State how many lines of the data below contain the string "computer", with case taken into account. Reply with the number alone.

(Entries on target coordinates)
################

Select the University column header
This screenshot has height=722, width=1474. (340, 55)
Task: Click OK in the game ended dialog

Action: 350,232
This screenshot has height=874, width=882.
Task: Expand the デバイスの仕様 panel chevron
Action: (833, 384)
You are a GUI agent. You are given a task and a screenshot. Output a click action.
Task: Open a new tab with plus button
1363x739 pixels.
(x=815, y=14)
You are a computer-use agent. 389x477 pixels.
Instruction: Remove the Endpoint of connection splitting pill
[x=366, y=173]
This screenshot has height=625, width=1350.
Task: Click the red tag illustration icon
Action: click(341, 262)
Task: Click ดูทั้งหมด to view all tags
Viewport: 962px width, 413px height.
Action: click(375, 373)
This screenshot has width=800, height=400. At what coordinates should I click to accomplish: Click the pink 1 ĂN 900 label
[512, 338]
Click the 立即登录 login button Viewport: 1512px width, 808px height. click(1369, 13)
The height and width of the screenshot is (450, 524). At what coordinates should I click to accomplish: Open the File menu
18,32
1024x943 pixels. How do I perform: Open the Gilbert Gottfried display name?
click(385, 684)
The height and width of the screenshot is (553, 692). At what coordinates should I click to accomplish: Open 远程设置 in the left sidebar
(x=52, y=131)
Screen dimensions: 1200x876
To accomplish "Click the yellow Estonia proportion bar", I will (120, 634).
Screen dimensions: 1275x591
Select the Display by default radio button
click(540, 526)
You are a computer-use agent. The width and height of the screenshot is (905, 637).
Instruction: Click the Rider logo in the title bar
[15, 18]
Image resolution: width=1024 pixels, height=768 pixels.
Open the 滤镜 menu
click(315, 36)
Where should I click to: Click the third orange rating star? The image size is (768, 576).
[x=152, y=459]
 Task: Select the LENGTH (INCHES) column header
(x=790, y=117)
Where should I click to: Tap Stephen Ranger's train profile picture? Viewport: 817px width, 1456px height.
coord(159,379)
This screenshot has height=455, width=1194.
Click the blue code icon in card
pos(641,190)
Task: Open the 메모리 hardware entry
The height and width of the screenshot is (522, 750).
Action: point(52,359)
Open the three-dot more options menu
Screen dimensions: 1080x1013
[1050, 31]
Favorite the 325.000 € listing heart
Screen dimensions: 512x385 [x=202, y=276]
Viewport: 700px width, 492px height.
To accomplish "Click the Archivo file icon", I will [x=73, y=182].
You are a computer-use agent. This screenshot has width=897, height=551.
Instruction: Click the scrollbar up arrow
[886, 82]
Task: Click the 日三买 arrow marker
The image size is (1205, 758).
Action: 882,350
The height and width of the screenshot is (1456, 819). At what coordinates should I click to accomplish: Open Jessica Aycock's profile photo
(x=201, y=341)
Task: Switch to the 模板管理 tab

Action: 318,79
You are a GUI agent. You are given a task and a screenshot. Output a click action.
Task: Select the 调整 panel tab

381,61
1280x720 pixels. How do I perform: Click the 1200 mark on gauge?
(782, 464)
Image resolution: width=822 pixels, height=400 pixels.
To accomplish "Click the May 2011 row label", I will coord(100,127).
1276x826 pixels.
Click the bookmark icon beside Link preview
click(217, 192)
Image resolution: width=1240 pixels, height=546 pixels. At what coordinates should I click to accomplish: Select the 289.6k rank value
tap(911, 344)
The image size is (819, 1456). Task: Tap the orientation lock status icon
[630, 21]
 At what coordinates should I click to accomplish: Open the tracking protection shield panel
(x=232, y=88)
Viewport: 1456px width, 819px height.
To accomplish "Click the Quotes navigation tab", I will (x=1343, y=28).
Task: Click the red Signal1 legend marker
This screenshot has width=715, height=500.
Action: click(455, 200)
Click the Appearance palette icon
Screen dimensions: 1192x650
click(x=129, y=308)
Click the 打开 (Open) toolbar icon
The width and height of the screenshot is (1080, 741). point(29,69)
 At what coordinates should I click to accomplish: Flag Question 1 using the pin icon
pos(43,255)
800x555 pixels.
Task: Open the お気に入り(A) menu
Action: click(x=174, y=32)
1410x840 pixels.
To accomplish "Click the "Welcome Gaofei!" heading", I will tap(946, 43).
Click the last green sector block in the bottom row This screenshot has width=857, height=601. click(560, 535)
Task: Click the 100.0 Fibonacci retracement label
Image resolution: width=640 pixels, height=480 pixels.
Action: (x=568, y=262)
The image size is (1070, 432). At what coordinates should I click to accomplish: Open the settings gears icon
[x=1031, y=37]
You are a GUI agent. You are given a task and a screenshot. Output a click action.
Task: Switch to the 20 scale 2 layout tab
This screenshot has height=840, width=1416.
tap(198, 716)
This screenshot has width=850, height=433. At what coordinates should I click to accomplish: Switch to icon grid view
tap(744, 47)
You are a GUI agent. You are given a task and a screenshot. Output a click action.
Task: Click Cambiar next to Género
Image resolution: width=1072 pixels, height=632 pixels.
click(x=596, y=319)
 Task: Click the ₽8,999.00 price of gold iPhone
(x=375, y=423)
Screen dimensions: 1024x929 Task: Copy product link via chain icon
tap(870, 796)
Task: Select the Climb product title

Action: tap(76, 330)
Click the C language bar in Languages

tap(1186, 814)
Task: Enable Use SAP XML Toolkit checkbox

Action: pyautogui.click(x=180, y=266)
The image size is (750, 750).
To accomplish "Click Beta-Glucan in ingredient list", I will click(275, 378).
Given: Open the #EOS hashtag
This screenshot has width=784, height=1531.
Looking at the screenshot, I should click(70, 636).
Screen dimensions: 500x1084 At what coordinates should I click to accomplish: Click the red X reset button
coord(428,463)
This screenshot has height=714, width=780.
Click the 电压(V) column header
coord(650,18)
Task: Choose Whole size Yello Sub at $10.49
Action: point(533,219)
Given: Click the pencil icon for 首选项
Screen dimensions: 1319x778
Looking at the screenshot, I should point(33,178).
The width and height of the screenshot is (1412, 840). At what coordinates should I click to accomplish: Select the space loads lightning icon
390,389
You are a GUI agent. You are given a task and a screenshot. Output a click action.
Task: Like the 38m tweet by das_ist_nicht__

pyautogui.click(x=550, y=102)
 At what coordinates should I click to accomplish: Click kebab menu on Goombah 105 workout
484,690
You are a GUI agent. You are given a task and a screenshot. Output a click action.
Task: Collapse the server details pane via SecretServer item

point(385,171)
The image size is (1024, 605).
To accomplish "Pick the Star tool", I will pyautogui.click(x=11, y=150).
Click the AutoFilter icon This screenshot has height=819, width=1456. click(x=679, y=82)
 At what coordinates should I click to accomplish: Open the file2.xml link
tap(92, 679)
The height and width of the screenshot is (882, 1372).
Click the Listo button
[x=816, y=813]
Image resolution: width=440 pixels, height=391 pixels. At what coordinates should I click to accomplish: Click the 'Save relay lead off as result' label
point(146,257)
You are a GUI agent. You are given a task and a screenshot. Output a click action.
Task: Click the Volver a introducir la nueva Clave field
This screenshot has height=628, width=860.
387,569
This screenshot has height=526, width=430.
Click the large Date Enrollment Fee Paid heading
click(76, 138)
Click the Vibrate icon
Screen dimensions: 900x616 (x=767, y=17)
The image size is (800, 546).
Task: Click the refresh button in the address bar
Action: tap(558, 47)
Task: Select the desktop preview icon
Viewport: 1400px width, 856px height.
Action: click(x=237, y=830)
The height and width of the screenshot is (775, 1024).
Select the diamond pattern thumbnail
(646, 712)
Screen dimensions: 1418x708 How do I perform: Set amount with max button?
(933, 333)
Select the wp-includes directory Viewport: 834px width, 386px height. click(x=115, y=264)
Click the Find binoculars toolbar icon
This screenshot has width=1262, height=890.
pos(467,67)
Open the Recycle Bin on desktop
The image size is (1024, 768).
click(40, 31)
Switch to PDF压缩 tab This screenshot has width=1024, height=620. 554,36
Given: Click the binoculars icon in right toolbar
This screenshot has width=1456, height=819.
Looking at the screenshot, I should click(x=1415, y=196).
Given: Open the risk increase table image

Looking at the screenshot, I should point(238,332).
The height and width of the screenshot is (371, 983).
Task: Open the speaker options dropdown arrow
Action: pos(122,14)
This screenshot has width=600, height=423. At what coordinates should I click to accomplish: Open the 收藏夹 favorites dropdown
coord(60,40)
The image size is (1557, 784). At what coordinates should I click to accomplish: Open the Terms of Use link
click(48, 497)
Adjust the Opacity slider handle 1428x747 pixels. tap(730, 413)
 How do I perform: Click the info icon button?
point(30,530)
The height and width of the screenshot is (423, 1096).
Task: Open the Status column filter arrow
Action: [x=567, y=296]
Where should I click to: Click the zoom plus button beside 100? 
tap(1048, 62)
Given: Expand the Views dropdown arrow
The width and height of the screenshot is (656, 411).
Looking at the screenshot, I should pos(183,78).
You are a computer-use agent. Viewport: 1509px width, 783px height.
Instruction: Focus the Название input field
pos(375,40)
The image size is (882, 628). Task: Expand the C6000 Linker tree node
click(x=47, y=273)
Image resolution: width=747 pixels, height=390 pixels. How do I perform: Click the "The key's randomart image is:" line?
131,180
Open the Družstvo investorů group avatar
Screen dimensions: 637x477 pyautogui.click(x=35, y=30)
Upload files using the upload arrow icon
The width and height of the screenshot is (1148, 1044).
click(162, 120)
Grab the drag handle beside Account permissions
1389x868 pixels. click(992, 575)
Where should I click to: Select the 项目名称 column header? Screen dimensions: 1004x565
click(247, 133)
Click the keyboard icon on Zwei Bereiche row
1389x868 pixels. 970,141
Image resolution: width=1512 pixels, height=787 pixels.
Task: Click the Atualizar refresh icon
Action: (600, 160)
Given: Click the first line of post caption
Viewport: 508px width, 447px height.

################

#### Exercise result:
4